Ireland’s Food Safety Authority is calling on the country’s poultry industry to develop a voluntary code of practice to control Campylobacter and adopt other measures to reduce the number of deaths that occur as a result of campylobacteriosis.
Among the recommendations are that on-farm hygiene should be improved and access to possible sources of contamination restricted. The FSAI is also calling for the establishment of a voluntary monitoring system to be implemented on-farm and in the slaughterhouse to alert farmers and processors when additional controls are needed and to enable them to assess the effectiveness of their control measures.
The authority is also calling for raw chicken to be packaged in leak-proof packaging, and that safe handling and cooking instructions should be clearly visible at the time of purchase.
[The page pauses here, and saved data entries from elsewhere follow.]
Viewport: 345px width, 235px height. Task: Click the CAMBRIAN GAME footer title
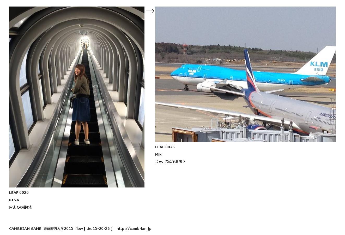coord(25,228)
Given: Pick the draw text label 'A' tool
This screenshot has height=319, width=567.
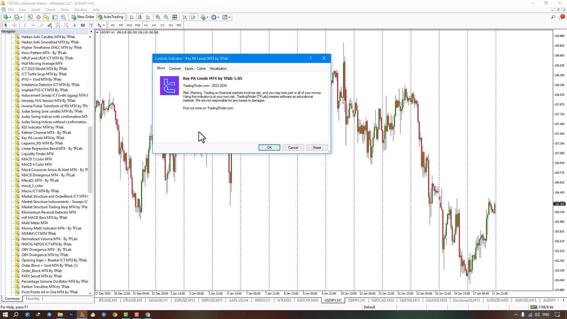Looking at the screenshot, I should tap(74, 25).
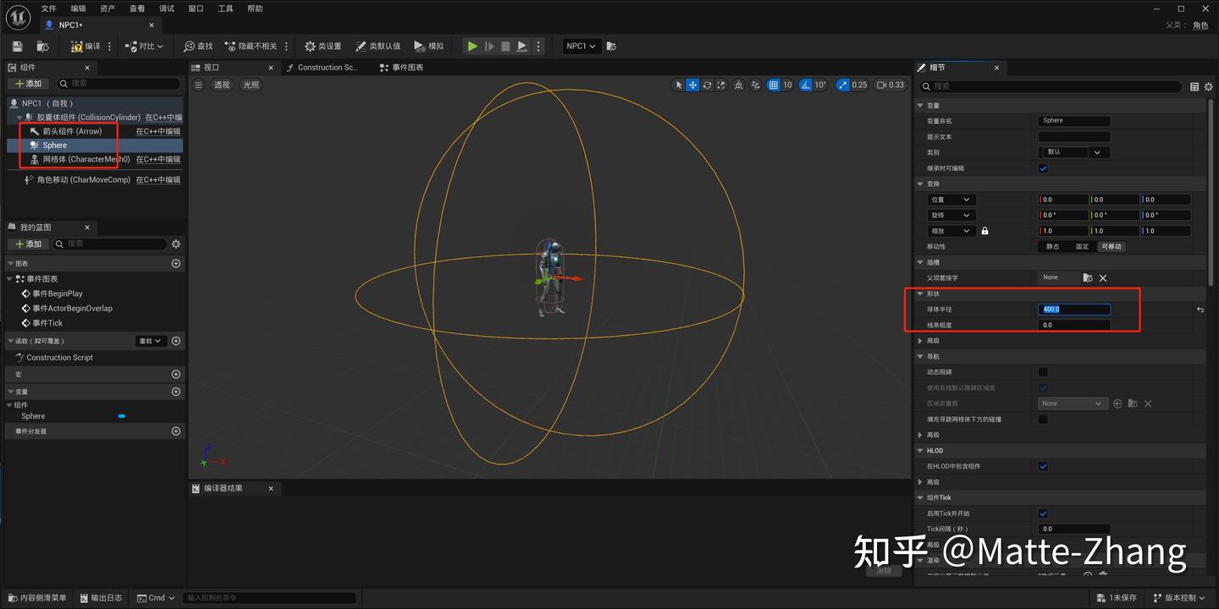This screenshot has height=609, width=1219.
Task: Collapse the 形状 (Shape) section
Action: pyautogui.click(x=919, y=294)
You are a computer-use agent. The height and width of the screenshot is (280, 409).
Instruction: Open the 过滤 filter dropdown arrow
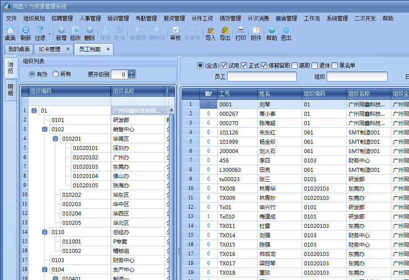(49, 34)
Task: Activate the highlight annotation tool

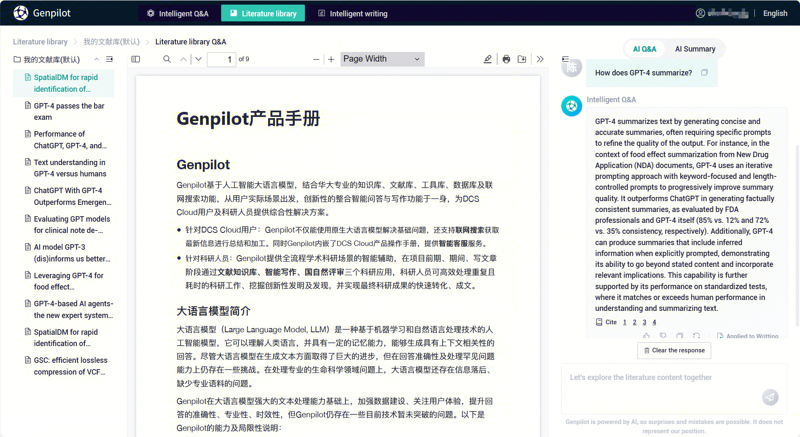Action: (x=488, y=59)
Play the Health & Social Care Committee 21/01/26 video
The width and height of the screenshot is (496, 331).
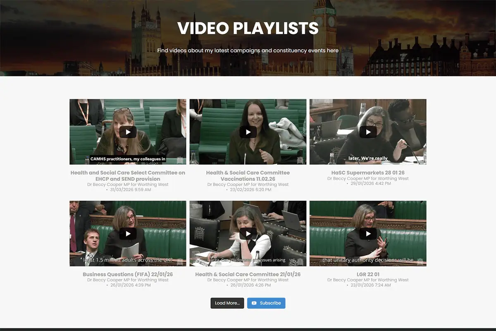pyautogui.click(x=248, y=233)
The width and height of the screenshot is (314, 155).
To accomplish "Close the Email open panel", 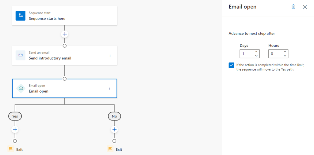I will click(305, 7).
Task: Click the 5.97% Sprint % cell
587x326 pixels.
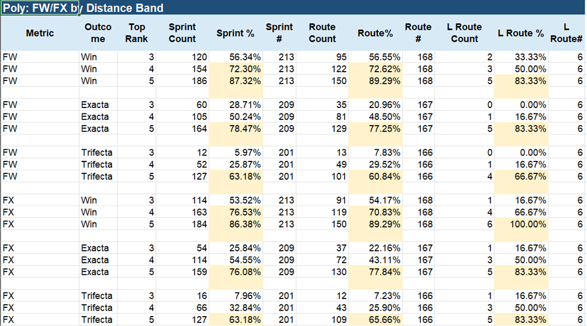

Additionally, labels on whole birds should advise consumers that carcasses are ready to cook and that in the interest of safe handling, washing of the carcass should be avoided, as this can significantly spread contamination around the kitchen.
Data from the Health Protection Surveillance Centre shows that in 2009, 1,808 cases of campylobacteriosis were reported and the provisional figure for 2010 is 1,666. “Campylobacter causes approximately four times more illness that Salmonella in Ireland," said Professor Alan Reilly, CEO of the FSAI. "We believe there is substantial under-reporting of the illness and as such, these figures in reality could be considerably higher. Measures must be taken by all parties to limit the risk of people becoming ill from these bacteria.”
According to Reilly, a recent European study revealed that some 83% of Irish flocks presented for slaughter and 98% of whole birds at the end of the slaughter process are contaminated with Campylobacter.